Programming for Data Science

Instructor(s): Dr. C. Berberidis
Teaching Hours and Credit Allocation: 30 Hours, 6 Credits
Course Assessment: Exam Coursework

 

Aims

The course will examine fundamental programming concepts and principles in the context of Data Science as well as provide students with the proper way of thinking about problems like a Data Scientist. The course covers data selection, iteration and abstraction, functional decomposition and algorithm design as they are applied in typical programming languages, tools and APIs used in Data Science.
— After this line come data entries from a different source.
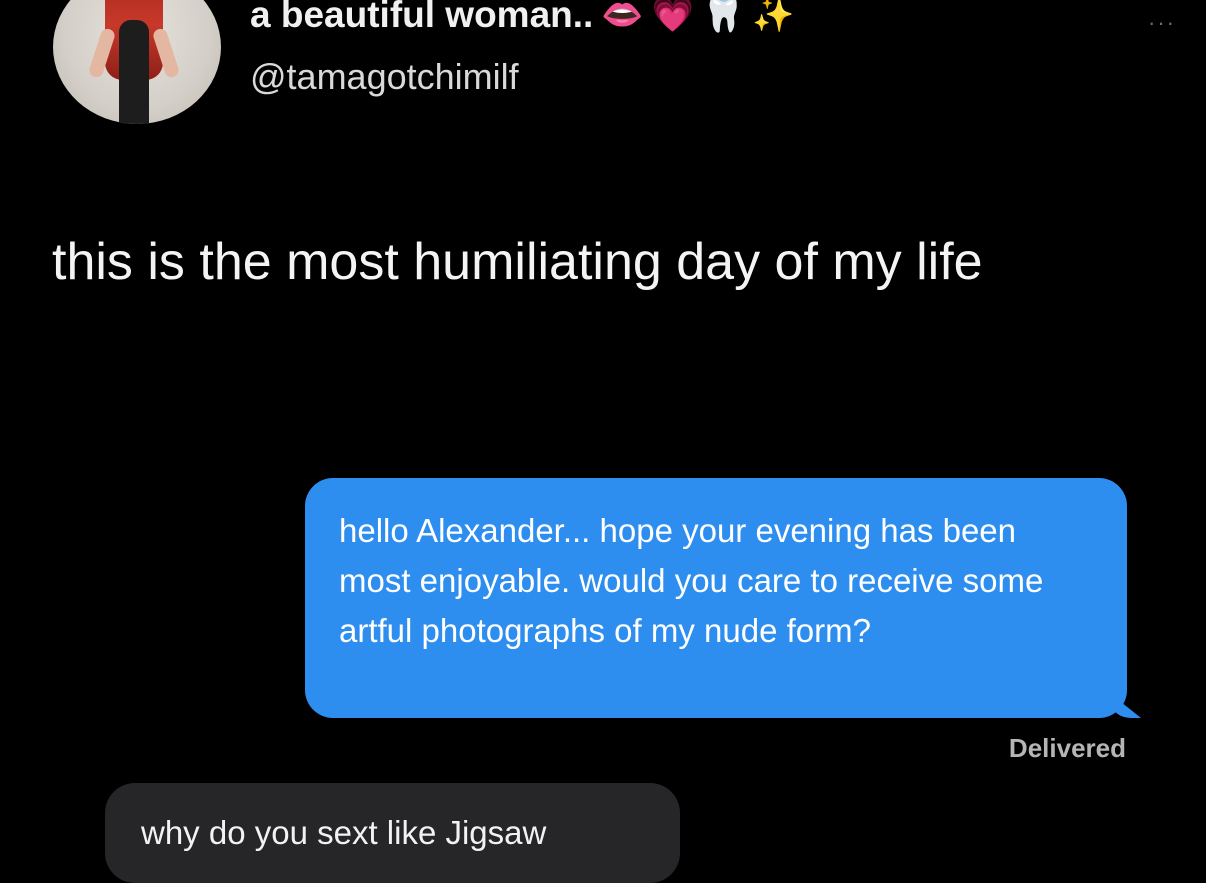  I want to click on display-name-row: a beautiful woman.. 👄 💗 🦷 ✨, so click(522, 18).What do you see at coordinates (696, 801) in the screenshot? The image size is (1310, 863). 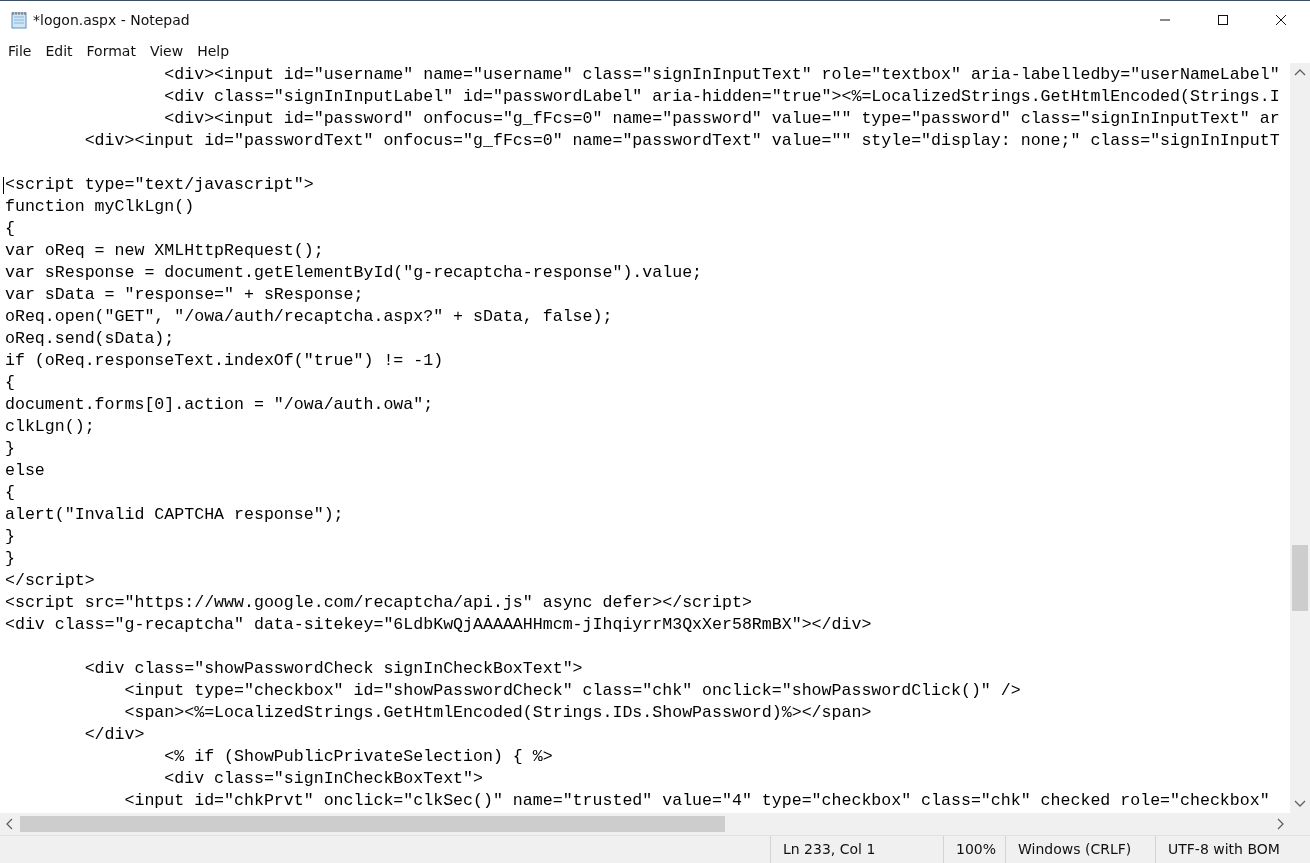 I see `code-line: <input id="chkPrvt" onclick="clkSec()" name="trusted" value="4" type="checkbox" class="chk" checked role="checkbox"` at bounding box center [696, 801]. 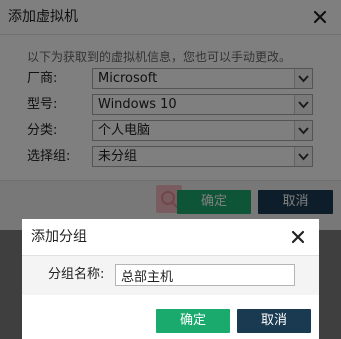 What do you see at coordinates (76, 274) in the screenshot?
I see `group-name-label: 分组名称:` at bounding box center [76, 274]. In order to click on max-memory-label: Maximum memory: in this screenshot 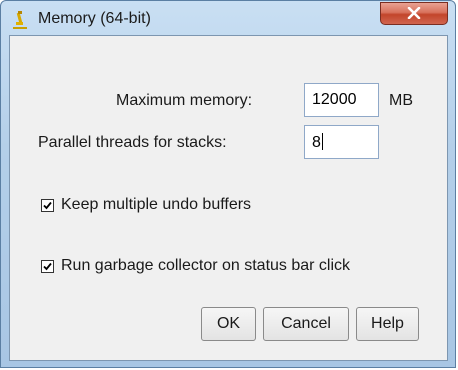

Students will also learn how to produce high quality computer code by solving actual Data Science problems.

 

Learning Outcomes

On completing the course, students will be able to:

  • Understand and apply computational thinking in terms of programming methods and data structures.
  • Capture and represent data and learn the basic data analysis, processing and visualization tasks
  • Become proficient in the basic data analysis algorithms and their implementation.
  • Use software tools and programming languages that are particularly suitable for data science and analytics.

 

Content

  • Data science methodologies.
  • Types of data, hierarchy and representation.
  • Basic data processing and analysis tasks and algorithms.
  • Data analysis software tools and programming languages.
  • Parallel and distributed programming acceleration techniques.

 

Reading

  • Igual L., Segui S., Virtia J. et al (2017), Introduction to data science: a Python approach to concepts, techniques and applications, Springer.
  • McKinney W. (2012), Python for data analysis: data wrangling with Pandas, NumPy and iPython, O’Reilly.
  • Wickham, H., Grolemund G. (2017), R for data science: import, tidy, transform, visualize and model data, O’Reilly.